Figure 9.: Rapamycin treatment ameliorated kidney injury and fibrosis in Kim1RECtg mice. (A) Real-time PCR demonstrates increased mRNA expression of mTOR pathway intermediates in Kim1RECtg mice relative to controls at 2 and 4 weeks. *P<0.05; **P<0.01 (n=6 for each). (B) The immunofluorescence staining of pS6K in Kim1RECtg and control mice at 2 and 5 weeks of age. (C) Quantification of the number of pS6K-positive cells in Kim1RECtg or controls **P<0.01 (n=6 for each). (D) Trichrome and PAS staining of control or RAP-treated Kim1RECtg mice. At 4 weeks of age mice were given daily ip injection of RAP (2 mg/kg per day) for 6 weeks (n=6). Kidneys were taken at 10 weeks of age. Kidney fibrosis, tubule dilation, interstitial expansion, and interstitial mononuclear cell infiltration were decreased after RAP treatment of Kim1RECtg kidneys (scale bar, 50 µm). (E) Quantification of the tubule injury score and fibrosis index in Kim1RECtg after vehicle or RAP treatment (n=6 for each). (F) Serum creatinine at 4 weeks and 10 weeks of age in control (n=6) or Kim1RECtg mice (n=6), treated with vehicle or RAP. Data are expressed as mean±SEM. **P<0.01; ***P<0.001. (G) Coomassie blue staining of control or RAP-treated Kim1RECtg mouse kidneys at 10 weeks of age shows the reduction of proteinuria with RAP treatment. DAPI, 4′,6-diamidino-2-phenylindole.

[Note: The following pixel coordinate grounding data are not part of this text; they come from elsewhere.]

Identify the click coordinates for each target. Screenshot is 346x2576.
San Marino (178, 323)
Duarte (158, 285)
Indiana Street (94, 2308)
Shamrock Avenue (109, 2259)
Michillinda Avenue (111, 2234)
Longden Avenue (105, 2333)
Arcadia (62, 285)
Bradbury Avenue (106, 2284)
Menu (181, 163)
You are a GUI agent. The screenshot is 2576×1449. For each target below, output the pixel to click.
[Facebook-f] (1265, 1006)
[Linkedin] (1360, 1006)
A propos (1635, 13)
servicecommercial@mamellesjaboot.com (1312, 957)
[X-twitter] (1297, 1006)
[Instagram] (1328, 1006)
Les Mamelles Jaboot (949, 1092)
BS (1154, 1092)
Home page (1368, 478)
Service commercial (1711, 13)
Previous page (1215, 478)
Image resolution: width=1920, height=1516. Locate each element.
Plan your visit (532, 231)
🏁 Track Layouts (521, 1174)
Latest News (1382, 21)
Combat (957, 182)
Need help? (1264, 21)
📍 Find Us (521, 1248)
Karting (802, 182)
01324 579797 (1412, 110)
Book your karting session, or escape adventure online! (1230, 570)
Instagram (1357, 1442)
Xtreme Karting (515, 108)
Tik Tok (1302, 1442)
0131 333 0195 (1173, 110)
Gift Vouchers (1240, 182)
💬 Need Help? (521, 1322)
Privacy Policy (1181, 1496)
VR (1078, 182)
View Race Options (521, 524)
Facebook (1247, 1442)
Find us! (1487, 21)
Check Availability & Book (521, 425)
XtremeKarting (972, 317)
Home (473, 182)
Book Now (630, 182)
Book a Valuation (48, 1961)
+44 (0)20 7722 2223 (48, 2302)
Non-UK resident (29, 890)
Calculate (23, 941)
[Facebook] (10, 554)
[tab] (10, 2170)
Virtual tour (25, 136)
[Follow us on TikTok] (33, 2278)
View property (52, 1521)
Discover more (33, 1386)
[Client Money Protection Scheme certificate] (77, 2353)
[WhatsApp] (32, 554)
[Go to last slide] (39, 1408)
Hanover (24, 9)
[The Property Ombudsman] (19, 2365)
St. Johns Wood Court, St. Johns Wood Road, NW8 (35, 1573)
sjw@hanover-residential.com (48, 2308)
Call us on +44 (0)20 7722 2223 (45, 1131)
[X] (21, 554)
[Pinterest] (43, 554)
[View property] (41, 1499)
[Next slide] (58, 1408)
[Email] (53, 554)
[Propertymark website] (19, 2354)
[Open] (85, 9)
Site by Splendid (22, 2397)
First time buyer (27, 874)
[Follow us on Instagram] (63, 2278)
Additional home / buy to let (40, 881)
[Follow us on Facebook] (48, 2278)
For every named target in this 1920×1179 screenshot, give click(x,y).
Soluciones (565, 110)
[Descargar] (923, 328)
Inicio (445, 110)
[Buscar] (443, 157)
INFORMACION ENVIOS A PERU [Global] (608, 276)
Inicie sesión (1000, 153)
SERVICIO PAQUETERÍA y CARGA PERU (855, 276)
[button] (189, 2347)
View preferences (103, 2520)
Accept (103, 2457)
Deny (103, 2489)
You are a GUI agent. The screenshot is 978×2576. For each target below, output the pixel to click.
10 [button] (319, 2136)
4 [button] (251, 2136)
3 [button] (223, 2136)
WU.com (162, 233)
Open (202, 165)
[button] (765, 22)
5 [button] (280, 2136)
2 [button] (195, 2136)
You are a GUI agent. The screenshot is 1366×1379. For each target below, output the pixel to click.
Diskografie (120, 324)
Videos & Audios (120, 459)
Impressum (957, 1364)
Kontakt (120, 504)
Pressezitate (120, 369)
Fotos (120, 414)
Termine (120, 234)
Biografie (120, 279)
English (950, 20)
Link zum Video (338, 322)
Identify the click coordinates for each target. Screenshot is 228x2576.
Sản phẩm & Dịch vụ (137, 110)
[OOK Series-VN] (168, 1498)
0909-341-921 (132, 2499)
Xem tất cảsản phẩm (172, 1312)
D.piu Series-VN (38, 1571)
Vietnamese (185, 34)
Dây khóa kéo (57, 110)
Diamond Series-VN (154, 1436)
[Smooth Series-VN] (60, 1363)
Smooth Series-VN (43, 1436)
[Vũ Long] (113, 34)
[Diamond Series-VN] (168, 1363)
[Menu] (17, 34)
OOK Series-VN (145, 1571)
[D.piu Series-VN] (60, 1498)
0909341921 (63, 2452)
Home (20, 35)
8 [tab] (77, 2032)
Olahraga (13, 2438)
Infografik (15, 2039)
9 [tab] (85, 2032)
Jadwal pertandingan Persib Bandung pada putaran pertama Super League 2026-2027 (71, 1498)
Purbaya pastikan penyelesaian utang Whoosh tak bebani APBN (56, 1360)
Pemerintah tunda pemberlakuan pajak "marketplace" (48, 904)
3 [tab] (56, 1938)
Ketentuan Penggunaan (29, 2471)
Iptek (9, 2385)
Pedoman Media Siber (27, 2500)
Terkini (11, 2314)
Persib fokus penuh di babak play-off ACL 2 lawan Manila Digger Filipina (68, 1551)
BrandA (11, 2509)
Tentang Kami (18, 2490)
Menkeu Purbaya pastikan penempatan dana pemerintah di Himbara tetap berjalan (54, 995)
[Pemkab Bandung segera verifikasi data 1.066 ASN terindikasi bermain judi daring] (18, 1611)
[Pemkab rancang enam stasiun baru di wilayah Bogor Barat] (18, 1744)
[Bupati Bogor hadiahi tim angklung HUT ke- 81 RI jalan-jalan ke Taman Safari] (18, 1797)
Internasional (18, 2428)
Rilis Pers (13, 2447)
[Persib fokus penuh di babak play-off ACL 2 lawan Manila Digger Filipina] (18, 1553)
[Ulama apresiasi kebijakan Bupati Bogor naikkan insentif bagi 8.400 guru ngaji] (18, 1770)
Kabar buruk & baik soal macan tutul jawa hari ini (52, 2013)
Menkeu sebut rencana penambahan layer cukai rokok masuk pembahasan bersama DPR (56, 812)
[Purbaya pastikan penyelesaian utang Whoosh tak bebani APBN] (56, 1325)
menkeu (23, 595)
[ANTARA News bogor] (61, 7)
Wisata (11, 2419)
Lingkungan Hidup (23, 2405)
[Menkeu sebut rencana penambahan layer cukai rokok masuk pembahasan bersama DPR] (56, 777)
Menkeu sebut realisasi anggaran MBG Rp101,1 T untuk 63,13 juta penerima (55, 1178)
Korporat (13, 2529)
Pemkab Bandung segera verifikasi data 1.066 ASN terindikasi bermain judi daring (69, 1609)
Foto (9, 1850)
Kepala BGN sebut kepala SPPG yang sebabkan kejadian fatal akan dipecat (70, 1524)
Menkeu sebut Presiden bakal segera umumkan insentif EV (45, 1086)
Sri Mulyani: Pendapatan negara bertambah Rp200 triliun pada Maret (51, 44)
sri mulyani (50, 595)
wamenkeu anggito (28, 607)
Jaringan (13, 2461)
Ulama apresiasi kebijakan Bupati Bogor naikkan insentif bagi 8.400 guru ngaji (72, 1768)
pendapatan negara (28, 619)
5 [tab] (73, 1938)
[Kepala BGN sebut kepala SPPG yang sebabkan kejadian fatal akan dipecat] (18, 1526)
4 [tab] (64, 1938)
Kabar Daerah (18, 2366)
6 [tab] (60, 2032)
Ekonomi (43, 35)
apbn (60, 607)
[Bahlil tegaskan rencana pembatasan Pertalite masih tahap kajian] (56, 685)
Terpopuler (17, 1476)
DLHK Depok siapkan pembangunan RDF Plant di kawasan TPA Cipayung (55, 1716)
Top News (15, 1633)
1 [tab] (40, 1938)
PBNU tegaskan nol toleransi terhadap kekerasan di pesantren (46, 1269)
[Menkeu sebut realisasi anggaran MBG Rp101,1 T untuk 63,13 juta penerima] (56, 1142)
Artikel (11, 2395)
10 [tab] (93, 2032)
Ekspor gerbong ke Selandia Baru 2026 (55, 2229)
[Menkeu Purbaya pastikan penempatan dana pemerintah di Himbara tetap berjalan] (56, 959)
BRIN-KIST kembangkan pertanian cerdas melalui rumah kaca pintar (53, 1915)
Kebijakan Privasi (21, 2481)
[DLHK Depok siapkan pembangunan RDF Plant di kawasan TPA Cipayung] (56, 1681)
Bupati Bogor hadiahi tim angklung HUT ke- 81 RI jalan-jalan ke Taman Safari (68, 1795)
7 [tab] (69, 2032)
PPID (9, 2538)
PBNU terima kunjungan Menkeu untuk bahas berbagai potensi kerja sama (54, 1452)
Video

Figure 10.: Rapamycin treatment reduced the inflammatory response and fibrosis in Kim1RECtg mice. (A, B) Immunofluorescent or immunohistochemical staining for Ly-6G, F4/80, Ki67, and CD3 in Kim1RECtg mice treated with RAP or vehicle. (C) Quantification of Ki67+ proliferating cells in tubular, glomerular, and interstitial compartments and CD3+ lymphocytes in Kim1RECtg mice after RAP or control treatment (n=6 for each). (D) Immunofluorescence staining for pS6K, αSMA, fibronectin, and collagen-1 in Kim1RECtg mice after RAP or vehicle treatment (scale bars, 50 µm). (E) Western blots demonstrate the reduction of pS6K and αSMA in Kim1RECtg mice after RAP treatment. (F) Quantification of pS6K and αSMA expression (n=6 for each). (G) RT-PCR of kidney cortex cytokines in Kim1RECtg mice after RAP or vehicle treatment (n=6 for each). (H–J) Quantification of Ly-6G, fibronectin, and collagen-1 mRNA expression in Kim1RECtg mice after RAP or vehicle treatment (n=6 for each). Data are expressed as mean±SEM. *P<0.05; **P<0.01.
Discussion
KIM-1 is upregulated in a variety of human diseases and animal models,35 and is specifically expressed in injured proximal tubular epithelial cells, making it a sensitive and specific marker of proximal tubule injury in the kidney.1 In this study, we first identified and characterized the Kim/Tim family of proteins in zebrafish. Similar to mammalian KIM-1, zebrafish Kim-1 was markedly and specifically upregulated at the apical aspect of proximal tubular cells following kidney injury. The phagocytic function was also conserved in zebrafish Kim-1.
To evaluate whether chronic expression of Kim-1 resulted in kidney tubular injury in zebrafish, we generated transgenic zebrafish models in which Kim-1 was constitutively or conditionally expressed in the pronephric or mesonephric tubular epithelial cells. The tamoxifen-inducible conditional Kim-1 transgenic line was created to avoid potential early developmental consequences of Kim-1 expression. In both constitutive and conditional transgenic zebrafish, there was kidney tubular injury, reduced renal function, and systemic consequences including edema, smaller size, and an increased mortality rate.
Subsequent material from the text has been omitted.